=== DATA PROVIDED ===

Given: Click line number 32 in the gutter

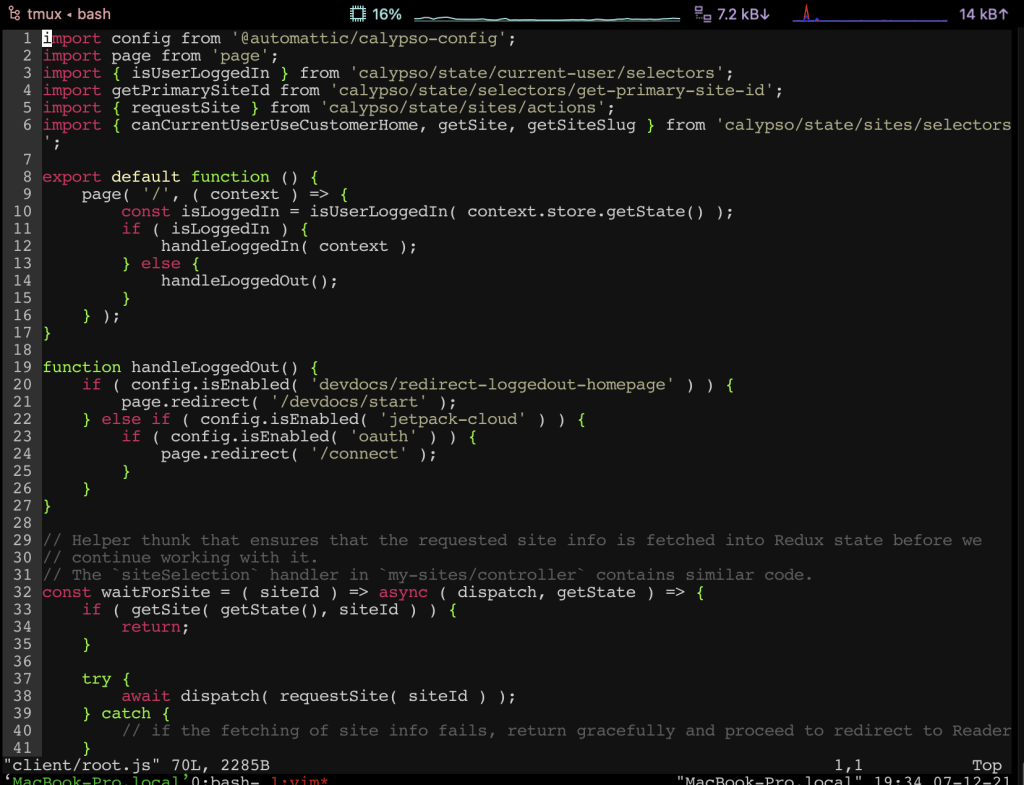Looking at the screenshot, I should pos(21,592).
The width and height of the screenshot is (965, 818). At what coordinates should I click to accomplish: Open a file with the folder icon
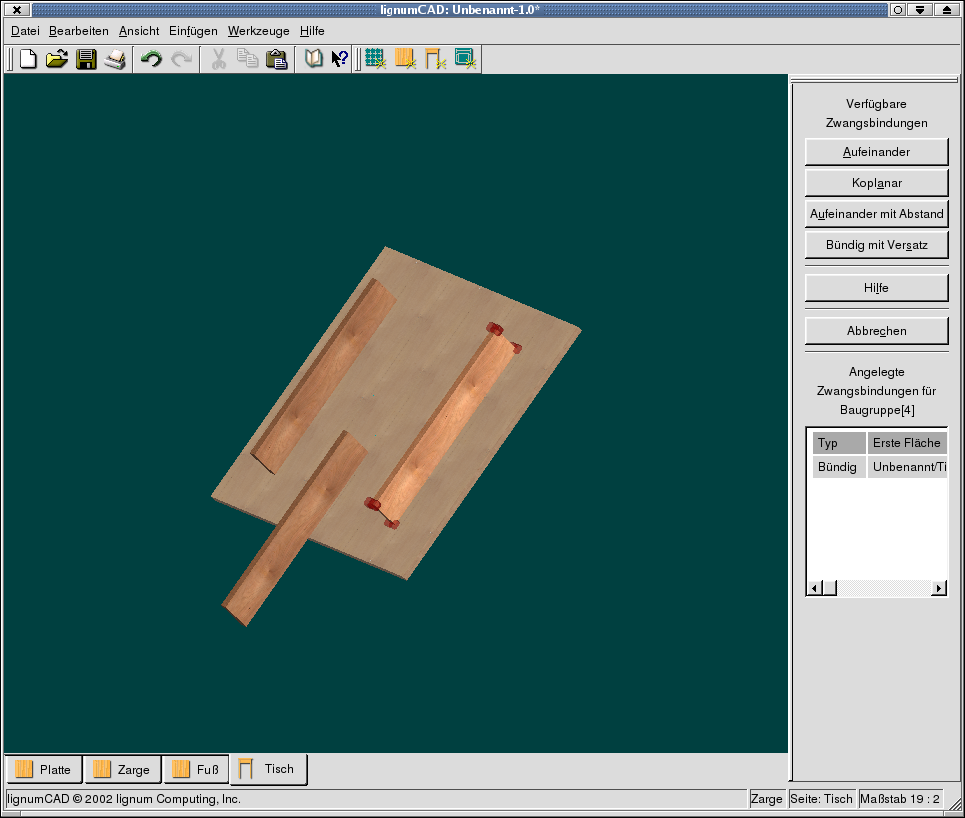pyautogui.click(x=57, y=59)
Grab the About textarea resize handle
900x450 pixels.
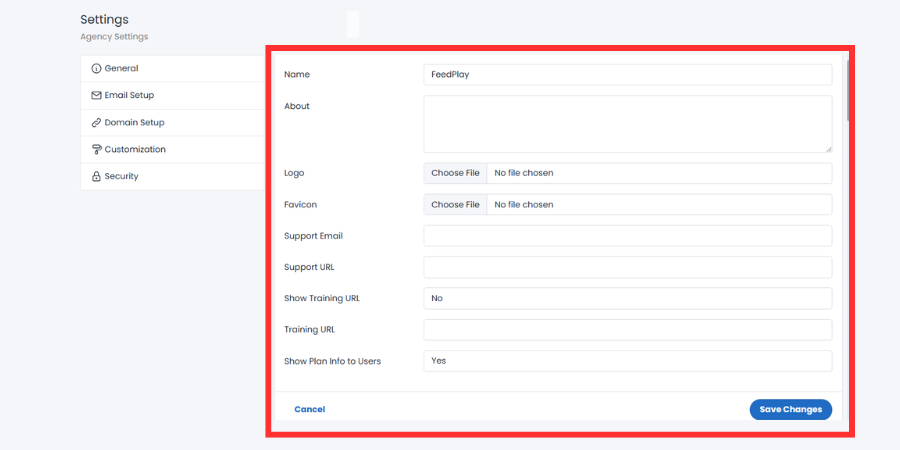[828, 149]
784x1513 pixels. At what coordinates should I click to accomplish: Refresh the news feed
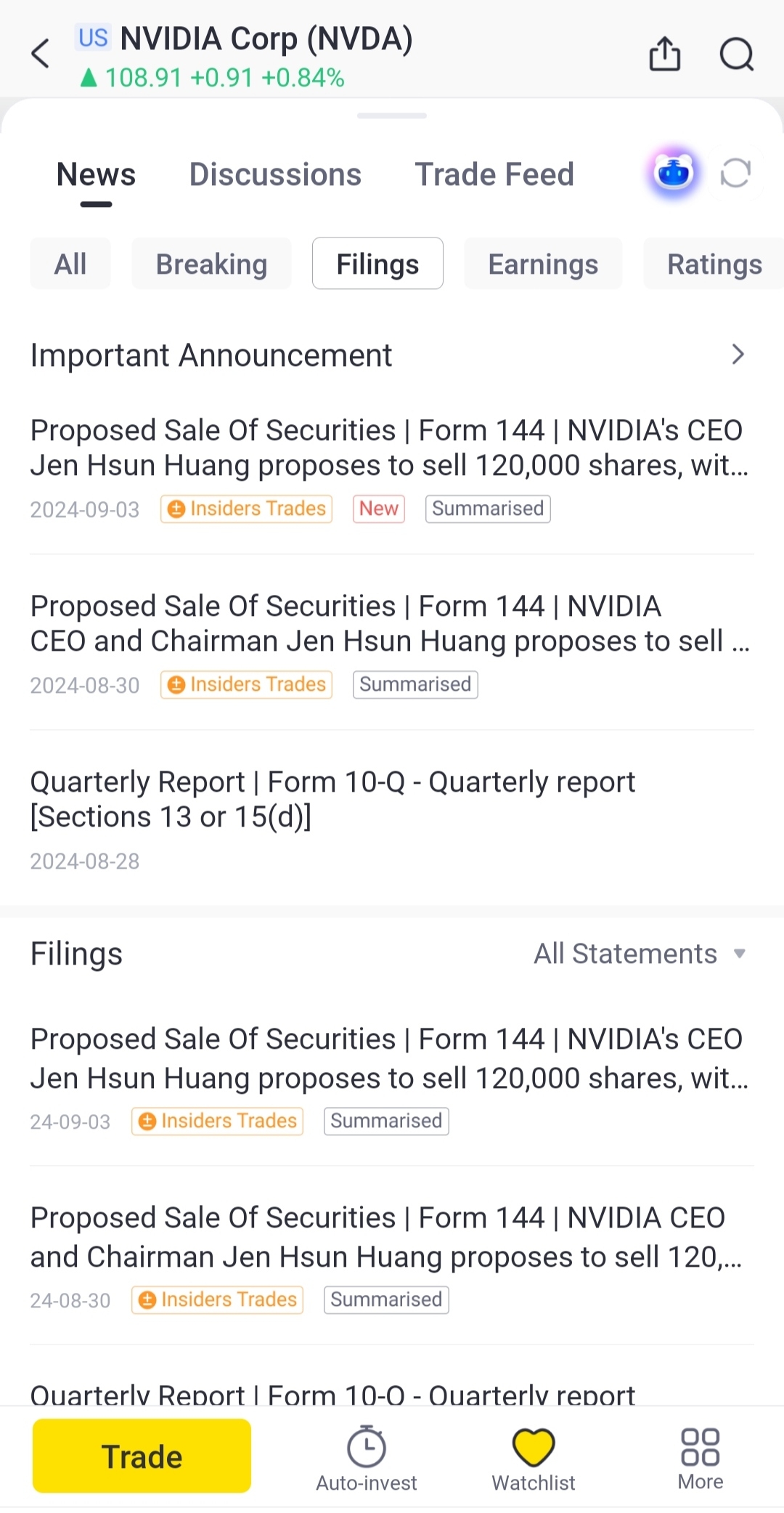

===

▶ YOUR INSTRUCTIONS
The answer must repeat every line of the listing exactly and leave the pictures out.

▶ RESULT OF THIS TASK
Given: Click line number 32 in the gutter

Looking at the screenshot, I should pos(21,592).
The width and height of the screenshot is (965, 818). At what coordinates should I click to accomplish: Open a file with the folder icon
pyautogui.click(x=57, y=59)
Grab the About textarea resize handle
900x450 pixels.
[828, 149]
784x1513 pixels. At what coordinates should I click to accomplish: Refresh the news feed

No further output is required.